A few thoughts on yesterday’s post: during WWII, my father was young enough to enlist and be stationed at the Presidio in San Francisco, but the war ended before he could be sent overseas.

He had two older brothers, one a captain serving in the Pacific. The other’s letters home were heavily censored and pieces snipped out, but one letter that got through declared to his mother simply that, six weeks after he got overseas, the war would be over. She dismissed it as a young soldier’s boasting.

My Grandmother Jeppson, meantime, anguished that the war had taken the last of her three sons, headed the local Red Cross effort to knit for the troops; as she put it in a letter I have read, she felt that the harder she knitted, the faster and more likely her sons would somehow arrive safely home (and they did). Hours and hours and hours a day, and how, I do not know; nor do I know at what age her rheumatoid arthritis began and whether it was an issue to her at the time.

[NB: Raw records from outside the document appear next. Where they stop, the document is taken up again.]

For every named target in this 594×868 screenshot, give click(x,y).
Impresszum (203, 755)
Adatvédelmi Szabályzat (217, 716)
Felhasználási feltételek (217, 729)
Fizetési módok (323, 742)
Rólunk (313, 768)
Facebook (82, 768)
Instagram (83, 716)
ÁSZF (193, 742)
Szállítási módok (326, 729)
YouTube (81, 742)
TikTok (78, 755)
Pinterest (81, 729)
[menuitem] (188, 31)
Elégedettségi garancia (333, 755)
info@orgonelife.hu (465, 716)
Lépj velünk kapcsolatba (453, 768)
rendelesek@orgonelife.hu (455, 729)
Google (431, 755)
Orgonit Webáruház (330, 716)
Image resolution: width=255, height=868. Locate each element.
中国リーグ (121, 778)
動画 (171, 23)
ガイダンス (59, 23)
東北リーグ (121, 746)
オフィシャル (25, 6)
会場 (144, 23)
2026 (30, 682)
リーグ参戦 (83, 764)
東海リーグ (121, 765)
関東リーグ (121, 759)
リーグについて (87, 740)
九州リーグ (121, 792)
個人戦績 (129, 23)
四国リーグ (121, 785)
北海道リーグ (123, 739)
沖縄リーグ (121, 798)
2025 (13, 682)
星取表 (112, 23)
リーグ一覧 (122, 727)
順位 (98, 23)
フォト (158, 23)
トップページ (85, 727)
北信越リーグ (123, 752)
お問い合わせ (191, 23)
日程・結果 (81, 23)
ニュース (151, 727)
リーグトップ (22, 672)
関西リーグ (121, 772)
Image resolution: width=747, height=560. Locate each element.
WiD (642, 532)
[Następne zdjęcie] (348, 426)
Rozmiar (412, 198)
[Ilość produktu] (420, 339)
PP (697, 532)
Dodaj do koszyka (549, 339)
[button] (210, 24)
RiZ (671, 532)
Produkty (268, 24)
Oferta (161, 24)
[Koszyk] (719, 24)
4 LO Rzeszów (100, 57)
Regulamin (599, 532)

But her middle son proved correct in his declaration. He wanted to put a stop to all the killing. He wanted to put a stop to the evil that threatened the world, and felt it had to be done before the Germans’ own efforts became what the Americans had at hand. Oppenheimer had had his group sent to Yale, Harvard, and MIT to learn as much as they could of what they needed to know.

Morris R. Jeppson did what he felt had to be done on the world’s most famously-named airplane. Hoping hard there would not be a second plane, nor any other such flight ever.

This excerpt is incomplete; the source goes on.